Я вовсе не надеялась, что в обозримом будущем выступлю на собственном поэтическом вечере, но идея Роберта меня все-таки заинтересовала. Я писала стихи, добиваясь, чтобы они нравились мне самой и еще небольшой горстке людей. Пожалуй, пора выяснить, смогу ли я выдержать экзамен в стиле Грегори. В глубине души я знала, что готова.
Для рок-журналов я тоже стала писать больше — для „Кродэдди“, „Серкус“, „Толлинг стоун“. В те времена профессия музыкального обозревателя могла быть высоким призванием. Я высоко ценила, например, Пола Уильямса, Ника Тошеса, Ричарда Мельцера и Сэнди Перлмена. Сама я брала пример с Бодлера, автора блестящих идиосинкразических статей об искусстве и литературе XIX века.

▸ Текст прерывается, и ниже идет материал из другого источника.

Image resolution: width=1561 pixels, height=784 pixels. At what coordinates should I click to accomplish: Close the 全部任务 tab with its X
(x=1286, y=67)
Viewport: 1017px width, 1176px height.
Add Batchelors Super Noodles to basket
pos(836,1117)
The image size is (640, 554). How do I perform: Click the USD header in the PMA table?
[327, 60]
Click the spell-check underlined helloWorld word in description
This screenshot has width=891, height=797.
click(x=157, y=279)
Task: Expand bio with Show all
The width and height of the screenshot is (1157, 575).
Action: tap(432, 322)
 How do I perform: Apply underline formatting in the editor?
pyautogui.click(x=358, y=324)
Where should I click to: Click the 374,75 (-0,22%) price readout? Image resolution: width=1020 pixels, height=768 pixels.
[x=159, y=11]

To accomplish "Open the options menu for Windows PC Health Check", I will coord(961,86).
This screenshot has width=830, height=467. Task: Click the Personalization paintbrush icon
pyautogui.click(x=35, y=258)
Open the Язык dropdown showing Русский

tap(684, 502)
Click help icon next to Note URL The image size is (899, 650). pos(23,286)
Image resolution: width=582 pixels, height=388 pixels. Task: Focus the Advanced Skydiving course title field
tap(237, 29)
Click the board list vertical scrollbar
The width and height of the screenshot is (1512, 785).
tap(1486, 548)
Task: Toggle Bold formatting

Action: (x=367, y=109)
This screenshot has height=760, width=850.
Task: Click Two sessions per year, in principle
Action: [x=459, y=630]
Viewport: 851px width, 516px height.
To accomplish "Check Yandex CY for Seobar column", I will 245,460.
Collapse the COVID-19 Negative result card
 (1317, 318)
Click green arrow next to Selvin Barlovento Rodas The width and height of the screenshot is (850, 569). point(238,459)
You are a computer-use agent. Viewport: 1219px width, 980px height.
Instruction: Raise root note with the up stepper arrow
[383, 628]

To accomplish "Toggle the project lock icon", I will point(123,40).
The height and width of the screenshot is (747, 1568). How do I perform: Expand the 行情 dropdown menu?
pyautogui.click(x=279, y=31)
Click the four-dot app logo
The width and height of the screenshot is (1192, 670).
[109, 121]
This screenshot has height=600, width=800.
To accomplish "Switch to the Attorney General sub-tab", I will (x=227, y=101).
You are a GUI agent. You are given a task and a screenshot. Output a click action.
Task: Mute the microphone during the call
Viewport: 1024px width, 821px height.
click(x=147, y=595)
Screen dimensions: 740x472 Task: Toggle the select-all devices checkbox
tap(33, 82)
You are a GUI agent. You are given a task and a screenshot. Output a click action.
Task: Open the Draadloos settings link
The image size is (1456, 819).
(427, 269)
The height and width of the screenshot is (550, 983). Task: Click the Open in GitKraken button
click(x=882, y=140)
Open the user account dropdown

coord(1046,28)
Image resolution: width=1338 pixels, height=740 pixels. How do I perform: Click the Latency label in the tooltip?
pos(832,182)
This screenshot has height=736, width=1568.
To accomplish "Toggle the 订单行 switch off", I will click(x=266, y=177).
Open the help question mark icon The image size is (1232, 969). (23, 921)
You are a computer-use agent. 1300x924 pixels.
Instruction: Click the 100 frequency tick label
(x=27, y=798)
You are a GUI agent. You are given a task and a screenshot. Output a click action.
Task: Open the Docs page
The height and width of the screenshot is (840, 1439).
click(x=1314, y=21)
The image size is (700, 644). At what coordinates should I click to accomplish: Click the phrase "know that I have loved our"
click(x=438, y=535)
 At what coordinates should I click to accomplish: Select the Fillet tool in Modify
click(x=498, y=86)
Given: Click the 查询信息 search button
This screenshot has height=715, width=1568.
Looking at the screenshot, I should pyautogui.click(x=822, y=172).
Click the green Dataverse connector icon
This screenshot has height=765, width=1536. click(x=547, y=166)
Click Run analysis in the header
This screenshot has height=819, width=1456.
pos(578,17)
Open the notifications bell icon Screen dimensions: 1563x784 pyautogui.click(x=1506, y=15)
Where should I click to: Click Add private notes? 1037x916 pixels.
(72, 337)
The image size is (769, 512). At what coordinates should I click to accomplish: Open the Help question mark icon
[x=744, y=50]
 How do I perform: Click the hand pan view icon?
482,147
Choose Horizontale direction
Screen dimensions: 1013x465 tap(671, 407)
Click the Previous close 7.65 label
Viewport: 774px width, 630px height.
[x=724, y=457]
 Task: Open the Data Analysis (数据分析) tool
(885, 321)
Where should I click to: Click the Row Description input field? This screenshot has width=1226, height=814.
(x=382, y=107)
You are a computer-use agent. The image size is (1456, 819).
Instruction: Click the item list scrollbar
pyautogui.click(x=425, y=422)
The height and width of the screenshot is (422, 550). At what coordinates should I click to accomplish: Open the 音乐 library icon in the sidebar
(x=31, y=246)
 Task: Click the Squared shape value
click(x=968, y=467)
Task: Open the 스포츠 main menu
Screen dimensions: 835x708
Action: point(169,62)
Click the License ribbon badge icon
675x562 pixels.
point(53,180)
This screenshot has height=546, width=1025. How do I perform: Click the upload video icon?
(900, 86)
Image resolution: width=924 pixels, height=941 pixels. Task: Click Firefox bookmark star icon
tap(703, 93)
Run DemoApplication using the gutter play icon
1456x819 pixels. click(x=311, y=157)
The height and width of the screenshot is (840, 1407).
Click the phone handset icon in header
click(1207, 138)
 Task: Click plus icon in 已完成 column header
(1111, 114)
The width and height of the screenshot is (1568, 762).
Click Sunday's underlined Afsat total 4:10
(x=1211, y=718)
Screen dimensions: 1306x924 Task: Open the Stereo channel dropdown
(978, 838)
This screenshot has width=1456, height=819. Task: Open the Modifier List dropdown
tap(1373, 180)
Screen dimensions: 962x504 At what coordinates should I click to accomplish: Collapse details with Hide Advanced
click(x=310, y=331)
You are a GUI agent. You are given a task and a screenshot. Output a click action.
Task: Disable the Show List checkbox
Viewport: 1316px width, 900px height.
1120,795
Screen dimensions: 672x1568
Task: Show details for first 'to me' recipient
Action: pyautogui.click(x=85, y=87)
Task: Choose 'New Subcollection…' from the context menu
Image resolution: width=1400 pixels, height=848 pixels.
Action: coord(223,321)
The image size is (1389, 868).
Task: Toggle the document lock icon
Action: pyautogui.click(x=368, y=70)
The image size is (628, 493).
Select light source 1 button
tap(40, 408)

Мне прислали на рецензию двойной альбом Лотте Ленья. Я твердо решила: эта великая артистка заслуживает признания. Позвонила Дженну Веннеру в „Толлинг стоун“. До этого я с ним даже ни разу не разговаривала, и моя просьба его, видно, озадачила. Но когда я сказала, что на обложке „Bringing It All Back Home“ Дилан держит в руках пластинку Лотте Ленья, Веннер смилостивился. Я настроилась на нужный лад, когда писала эпитафию Эди Седжвик, и теперь старалась подчеркнуть роль Лотте Ленья не только как артистки, но и как яркой женщины. Сосредоточенная работа над статьей просочилась, как кровь, в мои стихи, дала мне новый метод самовыражения. Я не верила, что статью опубликуют, но Дженн позвонил. — Выражаешься ты как шофер-дальнобойщик, а статью написала изящную, — заметил он.
Благодаря работе для рок-журналов я познакомилась с авторами, которыми восхищалась. Сэнди Перлмен подарил мне „Эпоху рока — П“, антологию, в которой Джо Нэйтан Эйзен собрал лучшие статьи о музыке за предыдущий год. Больше всего меня тронула статья Ленни Кея о пении а капелла, где эрудиция сочеталась с теплотой. Вспомнились мои корни: перекрестки моей юности, где мальчишки собирались и пели ритм-энд-блюзовые песни на три голоса. Вдобавок статья Кея контрастировала с циничным, самодовольным тоном многих критиков того времени. Я решила отыскать Кея и поблагодарить его за такую окрыляющую статью.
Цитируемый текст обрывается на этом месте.